The proposals have been prompted by the merger of AXA Equity & Law, chaired by Lord Taverne, and AXA Sun Life, chaired by Mark Wood,

The CA has commissioned an independent study of AXA's proposals, which says it would give 31 per cent of the £1.7bn to policyholders and 19 per cent to shareholders. The remaining 50 per cent, some £836m, would be locked away for tax and other long-term liabilities.

The consumer group says this breaks guidelines established by the Government in 1995, which say that in any distribution of orphan assets policyholders should receive 90 per cent of any payout and shareholders no more than 10 per cent. The association also says AXA's future tax bill could be cut by careful tax planning. Therefore, orphan assets earmarked to pay off tax under the present proposals could end up benefiting shareholders.
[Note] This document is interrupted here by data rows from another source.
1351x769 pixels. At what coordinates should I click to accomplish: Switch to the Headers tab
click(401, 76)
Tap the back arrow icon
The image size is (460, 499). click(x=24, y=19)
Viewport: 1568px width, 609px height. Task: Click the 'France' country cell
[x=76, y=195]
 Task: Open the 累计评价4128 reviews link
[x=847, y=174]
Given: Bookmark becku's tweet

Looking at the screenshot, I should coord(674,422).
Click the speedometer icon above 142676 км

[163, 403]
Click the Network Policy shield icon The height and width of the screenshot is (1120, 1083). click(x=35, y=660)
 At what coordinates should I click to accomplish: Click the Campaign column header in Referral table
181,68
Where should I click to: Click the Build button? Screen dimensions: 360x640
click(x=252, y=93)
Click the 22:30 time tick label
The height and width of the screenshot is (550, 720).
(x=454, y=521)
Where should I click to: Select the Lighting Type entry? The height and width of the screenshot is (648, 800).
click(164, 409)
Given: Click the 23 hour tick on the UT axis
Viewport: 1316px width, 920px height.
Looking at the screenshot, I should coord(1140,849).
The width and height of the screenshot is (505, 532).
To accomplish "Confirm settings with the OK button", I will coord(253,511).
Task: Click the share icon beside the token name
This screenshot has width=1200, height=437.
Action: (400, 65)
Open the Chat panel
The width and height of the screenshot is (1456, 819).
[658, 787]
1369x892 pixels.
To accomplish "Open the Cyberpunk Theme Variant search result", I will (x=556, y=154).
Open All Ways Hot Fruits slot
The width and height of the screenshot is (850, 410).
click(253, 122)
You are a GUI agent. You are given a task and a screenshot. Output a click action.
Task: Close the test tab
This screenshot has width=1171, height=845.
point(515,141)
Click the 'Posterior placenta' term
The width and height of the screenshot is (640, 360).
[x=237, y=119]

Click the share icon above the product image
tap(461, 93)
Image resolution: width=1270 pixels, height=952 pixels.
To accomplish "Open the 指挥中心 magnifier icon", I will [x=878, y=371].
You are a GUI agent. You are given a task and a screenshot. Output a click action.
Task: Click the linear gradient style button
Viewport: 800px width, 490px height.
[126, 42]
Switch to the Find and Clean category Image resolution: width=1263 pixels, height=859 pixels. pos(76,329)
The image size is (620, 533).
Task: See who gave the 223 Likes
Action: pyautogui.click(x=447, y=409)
AXA has sent voting forms to policyholders, and the Financial Services Authority (FSA) has let the deal go forward to a vote by policyholders, of whom only 35 per cent have to approve the scheme. Postal votes have to be in by 16 October.

Ashley Holmes, the head of legal affairs at the association, said yesterday: "A choice between getting a cash windfall or receiving nothing at all is not a real choice to put before policyholders... in the light of this independent assessment, some may not be happy at the way AXA has carved up this money so that shareholders come out on top."

The consumer group is urging discontented policyholders to contact it. It has to be invited to represent the policyholders before it can put its views forward at the High Court.

A spokesman for AXA rejected the Consumers' Association claims yesterday, saying: "We're a little surprised by their timing, as we had a meeting about orphan assets scheduled with them for Monday [11 September].

"We believe this is a fair deal for with-profits policyholders. It was put together with the knowledge of the FSA and it has been approved by independent actuaries."

The AXA spokesman also said that even the CA acknowledged that, had AXA decided not to propose any deal, policyholders would have been unlikely to get any significant benefit from the assets.

AXA has sent out a 110-page circular and further explanatory leaflets to its policyholders. It also provides a helpline on 0345 341 341, which is open on weekdays from 8am to 6pm.